2- Fail, bu işi isteyerek yapmalıdır. İkrahı mülci gibi zinaya zorlanmamış olmalıdır.
3- Akıllı ve buluğ çağına ermiş olmalıdır. Çocuğa, deliye, sarhoşa ve kendinden kaynaklanmayan bir irade ile zina yapan kimseye had uygulanmaz.

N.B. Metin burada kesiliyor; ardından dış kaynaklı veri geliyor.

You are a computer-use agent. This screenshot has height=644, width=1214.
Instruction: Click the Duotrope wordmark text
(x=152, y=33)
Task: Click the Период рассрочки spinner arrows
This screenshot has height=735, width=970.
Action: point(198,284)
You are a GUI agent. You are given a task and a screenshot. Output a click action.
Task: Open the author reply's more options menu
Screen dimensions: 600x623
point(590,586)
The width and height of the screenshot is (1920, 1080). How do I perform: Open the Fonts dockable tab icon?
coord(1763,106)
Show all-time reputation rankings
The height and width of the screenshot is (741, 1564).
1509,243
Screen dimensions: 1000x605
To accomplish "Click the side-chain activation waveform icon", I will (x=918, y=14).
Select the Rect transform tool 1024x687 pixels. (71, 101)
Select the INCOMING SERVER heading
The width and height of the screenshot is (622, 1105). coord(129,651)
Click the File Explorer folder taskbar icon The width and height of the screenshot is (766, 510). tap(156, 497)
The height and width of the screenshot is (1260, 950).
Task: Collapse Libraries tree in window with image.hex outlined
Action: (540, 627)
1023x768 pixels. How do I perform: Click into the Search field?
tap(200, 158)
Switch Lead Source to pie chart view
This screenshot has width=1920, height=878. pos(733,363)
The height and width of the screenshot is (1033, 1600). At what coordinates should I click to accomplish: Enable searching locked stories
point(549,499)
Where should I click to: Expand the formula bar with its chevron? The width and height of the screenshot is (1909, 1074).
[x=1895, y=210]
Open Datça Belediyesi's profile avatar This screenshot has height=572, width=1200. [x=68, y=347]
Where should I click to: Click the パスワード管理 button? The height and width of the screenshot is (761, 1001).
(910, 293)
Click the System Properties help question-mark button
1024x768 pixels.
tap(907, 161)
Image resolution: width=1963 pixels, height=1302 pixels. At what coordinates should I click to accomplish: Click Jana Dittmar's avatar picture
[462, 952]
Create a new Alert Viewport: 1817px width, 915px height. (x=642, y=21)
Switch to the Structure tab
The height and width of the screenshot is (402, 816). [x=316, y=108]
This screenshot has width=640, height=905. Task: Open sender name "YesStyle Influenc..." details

4- Zina, şer’î delillerde yer alan beyyinelerle sabit olmalıdır. Ebu Hüreyre'den: Rasulullah (sav) şöyle dedi:
“Had cezasını, def edebildiğiniz kadar defedin." *
Aişe (r.anha)'den: Rasulullah (sav) şöyle dedi:
"Elinizden geldikçe, had cezalarını Müslümanlardan defedin. Geçerli bir özür varsa hemen salıverin. Zira imamın yanlışlıkla affetmesi, yanlış bir ceza vermesinden daha hayırlıdır." *
Ali (ra)'den merfuan gelen bir rivayet şöyledir: "Hadlerin uygulanmasında şüphelerden sakınınız." Bir haramı işlemeye zorlanan kimse yaptığı fiilden dolayı cezalandırılmaz. Zira Rasulullah (sav) şöyle buyurmaktadır:
"Ümmetimden hata, unutma ve zorlandıkları şeylerden dolayı sorumluluk kaldırılmıştır." *
Nebi (sav), zina ettiği sabit olmadıkça, zina eden kimseye ceza uygulamamıştır.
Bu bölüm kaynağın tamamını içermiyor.